Butler: In der Theorie mag das richtig sein. In der Praxis aber ist das nicht egal. Denn nach wie vor wird die Software, die wir nutzen, für eine bestimmte Hardwarearchitektur geschrieben. Und hier ist die x86-Plattform und dort sind Windows und Linux die Plattformen, die am meisten Wachstum verzeichnen. Sie sind die bevorzugten Plattformen von Anwendern.

Natürlich kann ein Unternehmen, das alle möglichen Plattformen in seiner Firma nutzt – also x86- genauso wie Legacy-Systeme –, auf allen möglichen Betriebssystemen die Dienste eines Cloud-Service-Providers nutzen. Die Frage ist, welche Plattform man bevorzugt, wenn man praktisch auf der grünen Wiese Cloud-Services und Cloud-Applikationen entwirft. In den meisten Fällen wird solch ein Provider x86 als Hardwarebasis sowie Windows und Linux als Betriebssystemplattform wählen. In der privaten Cloud wird man natürlich die Legacy-Systeme einbeziehen.

COMPUTERWOCHE: Wenn man sich den Servermarkt ansieht, ist es dann so, dass das meiste Geschäft mit x86-Systemen gemacht wird?

Butler: Fast das gesamte Neugeschäft entfällt auf die x86-Plattform. Dieser Trend hat sich über die Jahre fortgesetzt. 2010 stand die x86-Plattform für 56 Prozent der gesamten Ausgaben für Server. Für den kompletten Rest der Serverszene blieben da also 44 Prozent übrig, also für die Sparc-, Power-, Itanium- und Mainframe-Plattformen zusammengenommen. Wenn wir uns kommendes Jahr unterhalten, werden es wahrscheinlich nur noch 42 Prozent sein. Langsam, aber sicher wird also die x86-Plattform die wichtigste des gesamten Servermarkts.
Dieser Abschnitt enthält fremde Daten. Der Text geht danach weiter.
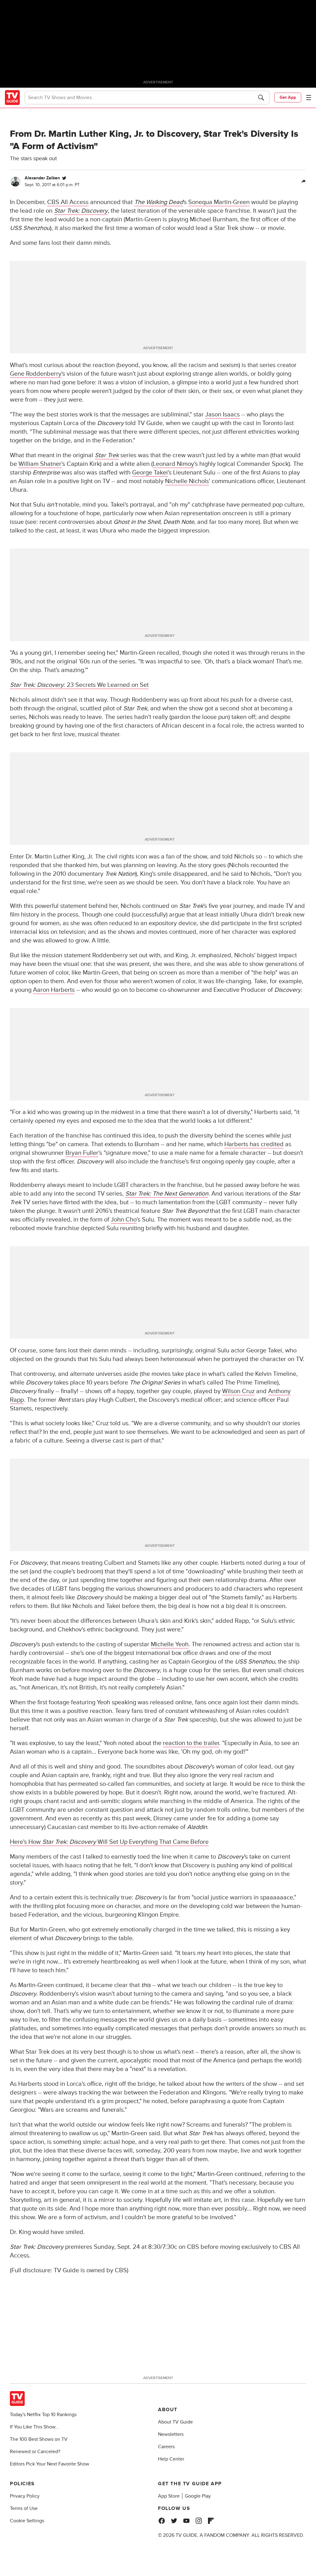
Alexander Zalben (42, 178)
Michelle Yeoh (170, 1644)
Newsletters (171, 2434)
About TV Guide (175, 2422)
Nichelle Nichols (187, 481)
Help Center (171, 2459)
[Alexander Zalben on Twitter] (64, 178)
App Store (169, 2496)
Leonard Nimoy (173, 464)
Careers (166, 2447)
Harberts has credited (254, 1144)
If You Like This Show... (34, 2427)
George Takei (150, 472)
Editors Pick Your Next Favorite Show (49, 2464)
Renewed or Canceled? (35, 2452)
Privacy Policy (25, 2496)
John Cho (124, 1219)
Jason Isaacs (222, 414)
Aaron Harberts (54, 990)
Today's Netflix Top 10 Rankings (43, 2414)
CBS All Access (68, 202)
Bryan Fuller (81, 1153)
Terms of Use (24, 2508)
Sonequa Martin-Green (219, 202)
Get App (288, 97)
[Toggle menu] (308, 97)
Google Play (198, 2496)
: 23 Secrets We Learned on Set (79, 685)
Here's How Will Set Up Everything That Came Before (109, 1842)
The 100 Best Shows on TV (39, 2439)
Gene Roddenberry (35, 374)
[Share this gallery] (303, 181)
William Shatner (40, 464)
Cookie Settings (27, 2521)
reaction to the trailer (191, 1743)
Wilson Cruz (238, 1391)
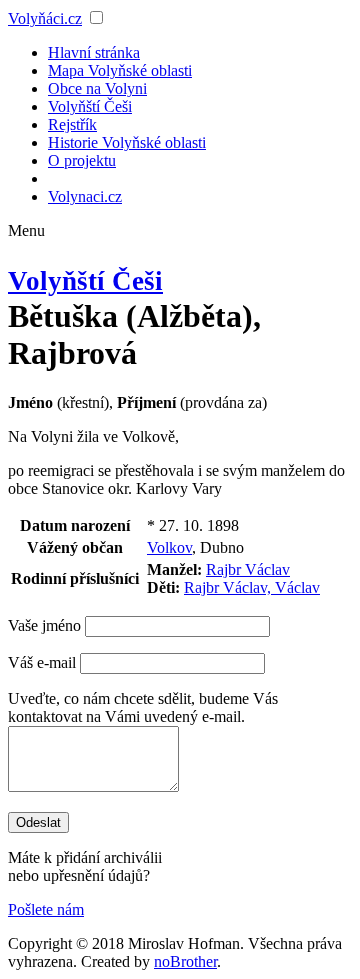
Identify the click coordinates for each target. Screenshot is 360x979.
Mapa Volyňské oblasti (120, 70)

Das heißt nicht, dass die x86-Plattform für alle Workloads heutzutage am besten geeignet ist. Einerseits sind die besten Unix-Ausprägungen immer noch den besten Windows-Varianten überlegen, wenn es etwa um die vertikale Skalierbarkeit geht oder um die Verwaltbarkeit der Systeme oder auch die Verfügbarkeit. Andererseits bedeutet das aber nicht, dass die x86-Plattform mängelbehaftet ist. Es heißt einfach: Für die überwiegende Zahl von Anwendungen reicht die x86-Basis auch in Bezug auf die Skalier- und Verwaltbarkeit völlig aus. Und mit jeder neuen Generation von x86-Systemen wird das besser werden.Für eine laufend geringer werdende Zahl von Anwendern und Applikationen sind die Unix- und Mainframe-Plattformen sicher noch nötig. Aber Jahr für Jahr wird das Delta des Leistungsvermögens zwischen den Plattformen immer kleiner.

Damit wird es für Unix- und Mainframe-Systeme, also Legacy-Plattformen im Allgemeinen, zunehmend schwerer, neues Geschäft zu generieren. Natürlich werden die Anwender, die an ihre Legacy-Anwendungen und -Plattformen gewöhnt sind, noch jahrelang weiter mit diesen leben. Das ist, wie die Amerikaner sagen würden, ein Markt mit einem „very long tail“.